--- Begin Extract to read ---
# How To Compute Notebook Rankings

This notebook attempts to recompute the notebook ranking points for all users.

Kaggle is pretty open about how the voting system works, see this from the [progression](https://www.kaggle.com/progression) guide:

___________________________


<div style="background:#f0f0f0; padding: 1em;">

<h3>Points</h3>

<p>While tiers and medals are permanent representations of a data scientist’s achievements, points are designed to decay over time. This keeps Kaggle’s rankings contemporary and competitive. All points awarded decay in a consistent way using the formula below:</p>

$$e^{-t/500}$$

In this formula, t is the number of days elapsed since the point was awarded. 


<h3>Notebook Medals</h3>

Notebook Medals are awarded to popular notebooks, as measured by the number of upvotes a notebook receives. Not all upvotes count towards medals: self-votes, votes by novices, and votes on old posts are excluded from medal calculation.
--- End Extract to read ---
Direction A:
Tell whether each statement below agrees with the notebook rankings page. Answer yes or no for each, and quote the words from the page that settle it.
(i) Points lose value as time passes.
(ii) Tiers and medals also decay over time.
(iii) Upvotes from novices count toward notebook medals.
--- Begin Entries shown ---
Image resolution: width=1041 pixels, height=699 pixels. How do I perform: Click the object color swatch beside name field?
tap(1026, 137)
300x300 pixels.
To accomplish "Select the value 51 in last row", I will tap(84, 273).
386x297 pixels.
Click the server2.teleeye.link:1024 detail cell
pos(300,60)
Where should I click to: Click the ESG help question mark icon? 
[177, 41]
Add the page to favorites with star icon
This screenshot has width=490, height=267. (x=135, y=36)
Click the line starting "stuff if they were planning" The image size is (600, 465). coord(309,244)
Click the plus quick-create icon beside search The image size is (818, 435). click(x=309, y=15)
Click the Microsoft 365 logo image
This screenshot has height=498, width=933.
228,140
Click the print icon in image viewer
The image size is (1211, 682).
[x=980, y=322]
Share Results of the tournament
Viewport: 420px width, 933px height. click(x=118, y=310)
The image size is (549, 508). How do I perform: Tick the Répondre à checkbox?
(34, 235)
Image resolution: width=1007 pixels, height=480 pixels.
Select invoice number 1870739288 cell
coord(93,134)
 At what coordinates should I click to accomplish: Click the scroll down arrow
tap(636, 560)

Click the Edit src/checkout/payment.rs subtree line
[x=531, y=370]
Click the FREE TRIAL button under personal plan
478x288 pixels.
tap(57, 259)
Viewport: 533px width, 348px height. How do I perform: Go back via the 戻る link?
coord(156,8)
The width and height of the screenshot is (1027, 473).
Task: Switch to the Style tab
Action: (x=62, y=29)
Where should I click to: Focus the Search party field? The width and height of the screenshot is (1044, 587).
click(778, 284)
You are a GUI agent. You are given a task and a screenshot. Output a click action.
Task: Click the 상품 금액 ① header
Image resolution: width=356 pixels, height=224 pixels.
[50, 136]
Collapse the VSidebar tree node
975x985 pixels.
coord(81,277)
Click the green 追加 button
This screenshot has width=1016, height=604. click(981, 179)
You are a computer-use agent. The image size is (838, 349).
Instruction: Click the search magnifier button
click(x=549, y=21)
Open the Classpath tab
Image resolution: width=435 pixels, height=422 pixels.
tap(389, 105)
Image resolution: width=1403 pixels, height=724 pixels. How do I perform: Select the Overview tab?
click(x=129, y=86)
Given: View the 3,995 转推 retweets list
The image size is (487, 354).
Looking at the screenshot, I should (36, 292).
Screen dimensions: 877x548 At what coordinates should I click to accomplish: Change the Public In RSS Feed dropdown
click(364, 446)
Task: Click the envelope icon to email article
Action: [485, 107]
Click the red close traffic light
--- End Entries shown ---
Direction B: Write out the lines of the records starting at the line that contains "Given: View the 3,995 转推 retweets list" and ending at the last line of the records, with both ends included.

Expected output A:
(i) Yes: "points are designed to decay over time"
(ii) No: "tiers and medals are permanent representations of a data scientist’s achievements"
(iii) No: "self-votes, votes by novices, and votes on old posts are excluded from medal calculation"

Expected output B:
Given: View the 3,995 转推 retweets list
The image size is (487, 354).
Looking at the screenshot, I should (36, 292).
Screen dimensions: 877x548 At what coordinates should I click to accomplish: Change the Public In RSS Feed dropdown
click(364, 446)
Task: Click the envelope icon to email article
Action: [485, 107]
Click the red close traffic light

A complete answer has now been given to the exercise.